(ATR) Panam Sports has provided each of the 41 National Olympic Committees of the Americas a fund of $5,000 toward projects for the promotion of women "but it is still not being used".
Nicole Hoevertsz, a member of the Executive Board of both Panam Sports and the IOC, made the comments on Thursday during the first International Seminar on Sports Administration virtually organized by the Central American and Caribbean Sports Organization (CACSO).
"We are very sorry that so far the NOCs have not taken advantage of it enough," said Hoevertsz.
"From here, a call to make use of this possibility," said the sports leader from Aruba during the videoconference that some 2,000 participants from 50 countries registered to attend.
Hoevertsz, who joined the IOC in 2006, was an Olympic competitor in Los Angeles 84 in synchronized swimming. In her presentation, Gender Equality in the Olympic Movement, the Aruban leader considered that "progress has been made but very slowly" and called for greater recognition of women, including former athletes.
In this sense, the IOC sent an important signal by selecting last month as a member of the IOC the first Olympic champion of Latin America, the Cuban María Caridad Colón, 62 years old.
Colon won gold in javelin in Moscow 80
At the moment, the 104 members of the IOC include 39 women.

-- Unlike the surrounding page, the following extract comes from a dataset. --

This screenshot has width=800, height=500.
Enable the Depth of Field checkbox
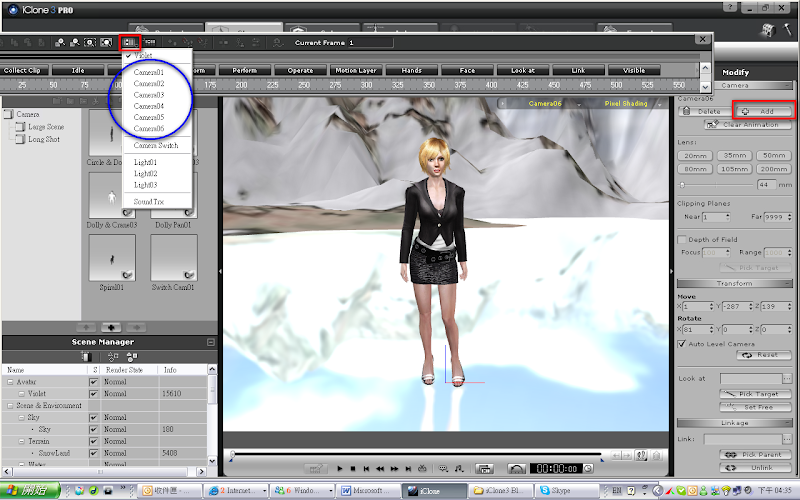[683, 240]
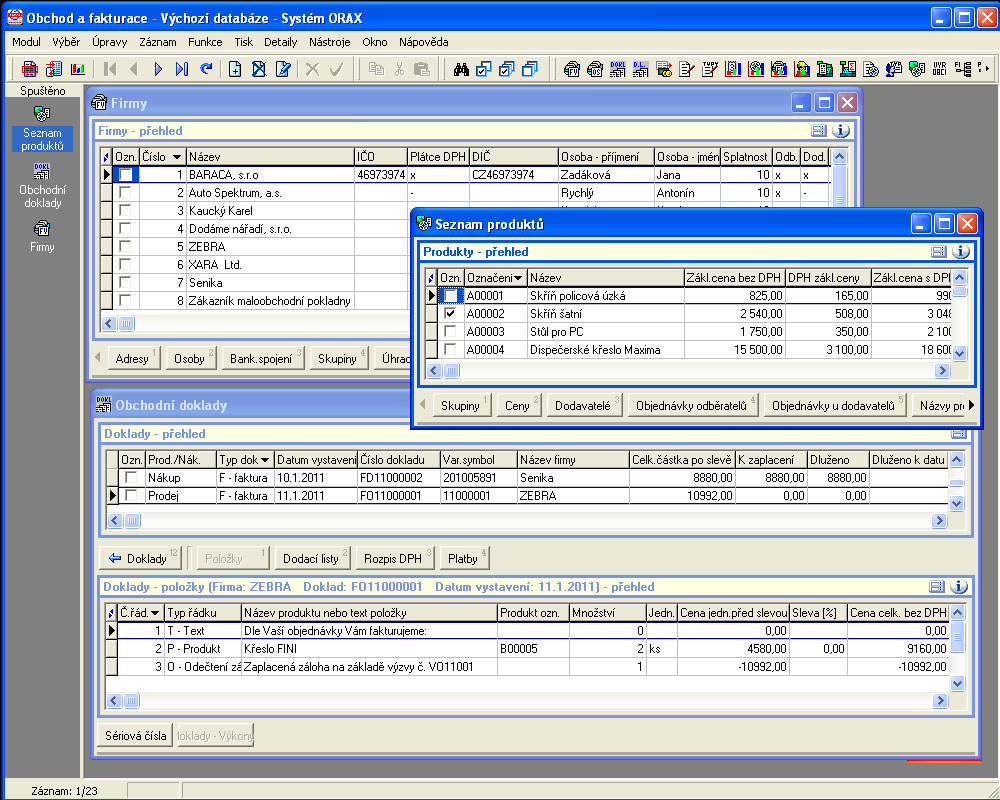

Only 18 of the 206 NOCs have women who serve as presidents. In the Americas, women lead six of the 41 NOCs, with another nine serving as general secretaries.
Hoevertsz recalled, in her interesting speech, that her leadership career in the Olympic Movement received a boost when the long-time president of the Pan American Sports Organization (PASO), Mario Vázquez Raña, appointed her to his executive in 1998.
She took advantage of the context to pay tribute to the recently deceased Flor Isava-Fonseca, the legendary Venezuelan athlete and leader who was the first woman to enter the IOC in 1981 alongside Pirjo Hagmann of Finland.
Isava-Fonseca died at the age of 99 on July 25.
The Seminar on Sports Administration was held, coincidentally, on the days of the 17th anniversary of the successful celebration in Santo Domingo of the XIV Pan American Games. Dr. José Joaquin Puello Herrera led the organizing committee along with Luis Mejia Oviedo, the current CACSO president.
Puello Herrera today has an active role in her country in the protocols for the application of a vaccine against Covid-19 once one is found. The coronavirus has hit the Dominicans hard.
An Extraordinary General Assembly of CACSO will be held this Saturday by videoconference to seek light on a new venue for the Central American and Caribbean Games of 2022 following Panama's recent withdrawal as host.
The good news this week on the possibilities of vaccines for Latin America and the Caribbean in the first half of 2021 will undoubtedly mark the forum.